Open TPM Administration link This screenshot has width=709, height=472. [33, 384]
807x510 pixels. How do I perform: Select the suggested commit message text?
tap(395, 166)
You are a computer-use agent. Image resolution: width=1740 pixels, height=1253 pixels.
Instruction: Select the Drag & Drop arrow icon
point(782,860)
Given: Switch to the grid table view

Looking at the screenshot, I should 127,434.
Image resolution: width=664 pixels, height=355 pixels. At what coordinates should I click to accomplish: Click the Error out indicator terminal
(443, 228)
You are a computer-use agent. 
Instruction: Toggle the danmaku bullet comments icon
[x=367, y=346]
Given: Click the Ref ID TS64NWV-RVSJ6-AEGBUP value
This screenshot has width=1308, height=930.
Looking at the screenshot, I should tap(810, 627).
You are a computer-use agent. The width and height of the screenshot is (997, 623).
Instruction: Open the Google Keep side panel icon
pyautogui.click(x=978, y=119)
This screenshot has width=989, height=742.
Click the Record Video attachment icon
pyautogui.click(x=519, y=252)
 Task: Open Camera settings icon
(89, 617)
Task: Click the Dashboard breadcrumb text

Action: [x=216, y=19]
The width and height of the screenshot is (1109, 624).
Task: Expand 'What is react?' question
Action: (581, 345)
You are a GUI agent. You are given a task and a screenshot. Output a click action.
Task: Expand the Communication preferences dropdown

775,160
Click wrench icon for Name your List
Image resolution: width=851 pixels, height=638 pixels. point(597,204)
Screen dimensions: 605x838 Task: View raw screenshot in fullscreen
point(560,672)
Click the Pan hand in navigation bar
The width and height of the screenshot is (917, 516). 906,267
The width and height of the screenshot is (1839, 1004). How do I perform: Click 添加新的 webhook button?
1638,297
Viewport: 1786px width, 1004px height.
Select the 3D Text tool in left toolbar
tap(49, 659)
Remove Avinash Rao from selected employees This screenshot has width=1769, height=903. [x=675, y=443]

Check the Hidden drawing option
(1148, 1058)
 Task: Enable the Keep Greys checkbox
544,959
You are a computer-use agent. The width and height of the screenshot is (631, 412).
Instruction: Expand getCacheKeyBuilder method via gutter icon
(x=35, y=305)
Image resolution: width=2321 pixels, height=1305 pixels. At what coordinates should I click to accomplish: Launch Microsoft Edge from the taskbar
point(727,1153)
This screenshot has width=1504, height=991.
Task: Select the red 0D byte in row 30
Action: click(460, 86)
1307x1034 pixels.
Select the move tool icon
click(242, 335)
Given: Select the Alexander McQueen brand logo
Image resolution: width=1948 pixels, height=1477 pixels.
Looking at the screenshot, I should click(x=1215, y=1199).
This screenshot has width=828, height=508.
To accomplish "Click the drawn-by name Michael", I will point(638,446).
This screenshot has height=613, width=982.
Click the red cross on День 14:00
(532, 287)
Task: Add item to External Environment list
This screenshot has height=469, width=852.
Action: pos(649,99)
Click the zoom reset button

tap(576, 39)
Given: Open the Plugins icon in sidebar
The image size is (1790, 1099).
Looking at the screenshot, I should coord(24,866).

## Task statement:
Tally the lines of the records holding the word "computer", then give only the resulting number.

## Expected output:
4